How to form a diminished chords
I am going to continue in this post with the assumption that you already know how to play major and minor chords – because they are definitely a “pre-requisite” to diminished chords! Make sure you have learned those first before trying diminished.
So here’s how you form a diminished chord.
First, I want you to find a major chord on the piano. It can be any major chord, but let’s take D as an example.
D major is spelled with a D, an F#, and an A.
Now, let’s make that chord minor. To turn D major into a minor chord, we need to lower the third. Now the spelling will be D, F natural, and A.
Now comes the fun part! To make the chord diminished, we are going to lower the FIFTH note by a half step.
That’s right – for minor you lower the third, but for diminished you will lower the 5th (by a half step).
So the spelling for a D diminished chord is this: D, F natural, and A-flat.
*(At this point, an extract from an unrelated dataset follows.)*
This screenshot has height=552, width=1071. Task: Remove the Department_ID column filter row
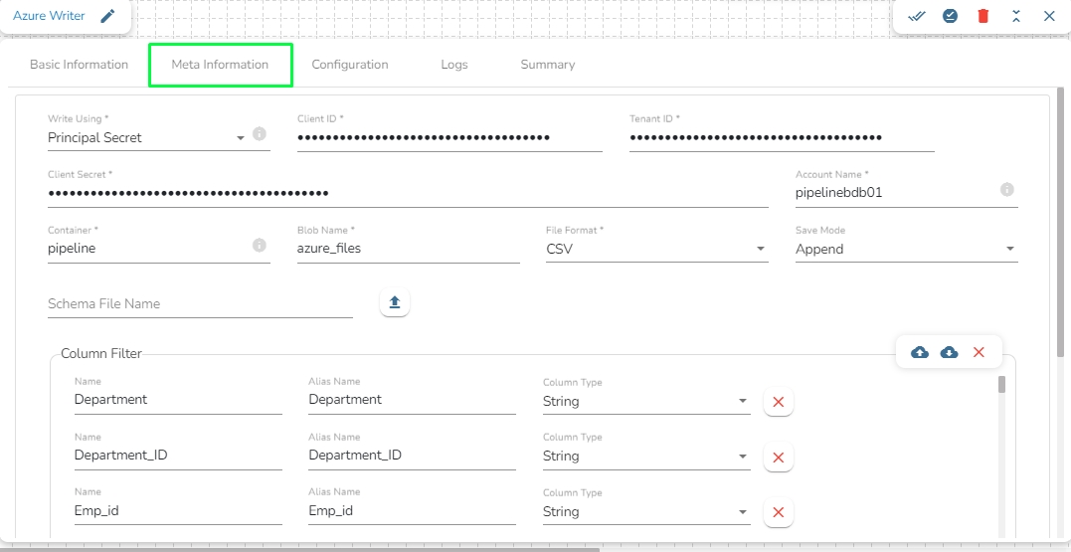point(779,457)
We take the A and lower it down to the nearest flat, and then we have our diminished chord!
So here’s what D diminished looks like on the piano:
List of Diminished Chords
Here are ALL the diminished chords with their spellings:
- Cdim – C Eb Gb
- C#dim – C# E G
- Dbdim – Db Fb Abb (same as G)
- Ddim – D F Ab
- D#dim – D# F# A
- Ebdim – Eb Gb Bbb (same as A)
- Edim – E G Bb
- Fdim – F Ab Cb
- F#dim – F# A C
- Gbdim – Gb Bbb (same as A) Dbb (same as C)
- Gdim – G Bb Db
- G#dim – G# B D
- Abdim – Ab Cb (same as B) Ebb (same as D)
- Adim – A C Eb
- A#dim – A# C# E
- Bbdim – Bb Db Fb (same as E)
- Bdim – B D F
And here’s a collage of all of them on the keyboard:
What are the 3 types of diminished chords?
If you thought that was all there was to learn, think again! There are actually 3 types of diminished chords:
- Diminished triads (what we just learned)
- Diminished seventh chords
- Half diminished chords
I know it might be a little overwhelming, but just take your time as we go over these next few chords.
Diminished 7th Chords
When you play a diminished 7th chord on the piano, there will just be one more note to add – the 7th!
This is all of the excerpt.